#### [SHORT TASK]
Switch every "dropdown" in the entries below to "menu", and give the entries again with nothing else changed.

----------

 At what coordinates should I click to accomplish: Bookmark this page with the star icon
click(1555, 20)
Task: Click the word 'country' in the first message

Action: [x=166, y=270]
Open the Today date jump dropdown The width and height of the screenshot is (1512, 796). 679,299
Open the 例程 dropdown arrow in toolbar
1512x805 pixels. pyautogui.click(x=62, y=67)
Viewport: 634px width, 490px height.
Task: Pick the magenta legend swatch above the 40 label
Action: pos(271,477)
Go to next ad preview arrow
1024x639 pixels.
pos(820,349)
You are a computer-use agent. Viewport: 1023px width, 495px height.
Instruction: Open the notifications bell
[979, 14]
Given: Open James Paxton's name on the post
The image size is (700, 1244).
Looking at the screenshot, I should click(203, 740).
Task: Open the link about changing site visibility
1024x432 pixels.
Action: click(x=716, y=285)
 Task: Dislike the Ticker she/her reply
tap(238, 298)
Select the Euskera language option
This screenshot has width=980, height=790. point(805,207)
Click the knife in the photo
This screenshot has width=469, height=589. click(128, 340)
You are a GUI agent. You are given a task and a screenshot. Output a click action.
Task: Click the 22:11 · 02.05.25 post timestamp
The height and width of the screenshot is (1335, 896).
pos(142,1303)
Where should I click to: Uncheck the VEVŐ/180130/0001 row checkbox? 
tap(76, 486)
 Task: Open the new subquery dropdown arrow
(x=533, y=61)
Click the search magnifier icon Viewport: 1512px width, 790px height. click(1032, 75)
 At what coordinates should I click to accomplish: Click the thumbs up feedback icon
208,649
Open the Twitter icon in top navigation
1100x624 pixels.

----------

#### [THE ANSWER]
 At what coordinates should I click to accomplish: Bookmark this page with the star icon
click(1555, 20)
Task: Click the word 'country' in the first message

Action: [x=166, y=270]
Open the Today date jump menu The width and height of the screenshot is (1512, 796). 679,299
Open the 例程 menu arrow in toolbar
1512x805 pixels. pyautogui.click(x=62, y=67)
Viewport: 634px width, 490px height.
Task: Pick the magenta legend swatch above the 40 label
Action: pos(271,477)
Go to next ad preview arrow
1024x639 pixels.
pos(820,349)
You are a computer-use agent. Viewport: 1023px width, 495px height.
Instruction: Open the notifications bell
[979, 14]
Given: Open James Paxton's name on the post
The image size is (700, 1244).
Looking at the screenshot, I should click(203, 740).
Task: Open the link about changing site visibility
1024x432 pixels.
Action: click(x=716, y=285)
 Task: Dislike the Ticker she/her reply
tap(238, 298)
Select the Euskera language option
This screenshot has width=980, height=790. point(805,207)
Click the knife in the photo
This screenshot has width=469, height=589. click(128, 340)
You are a GUI agent. You are given a task and a screenshot. Output a click action.
Task: Click the 22:11 · 02.05.25 post timestamp
The height and width of the screenshot is (1335, 896).
pos(142,1303)
Where should I click to: Uncheck the VEVŐ/180130/0001 row checkbox? 
tap(76, 486)
 Task: Open the new subquery menu arrow
(x=533, y=61)
Click the search magnifier icon Viewport: 1512px width, 790px height. click(1032, 75)
 At what coordinates should I click to accomplish: Click the thumbs up feedback icon
208,649
Open the Twitter icon in top navigation
1100x624 pixels.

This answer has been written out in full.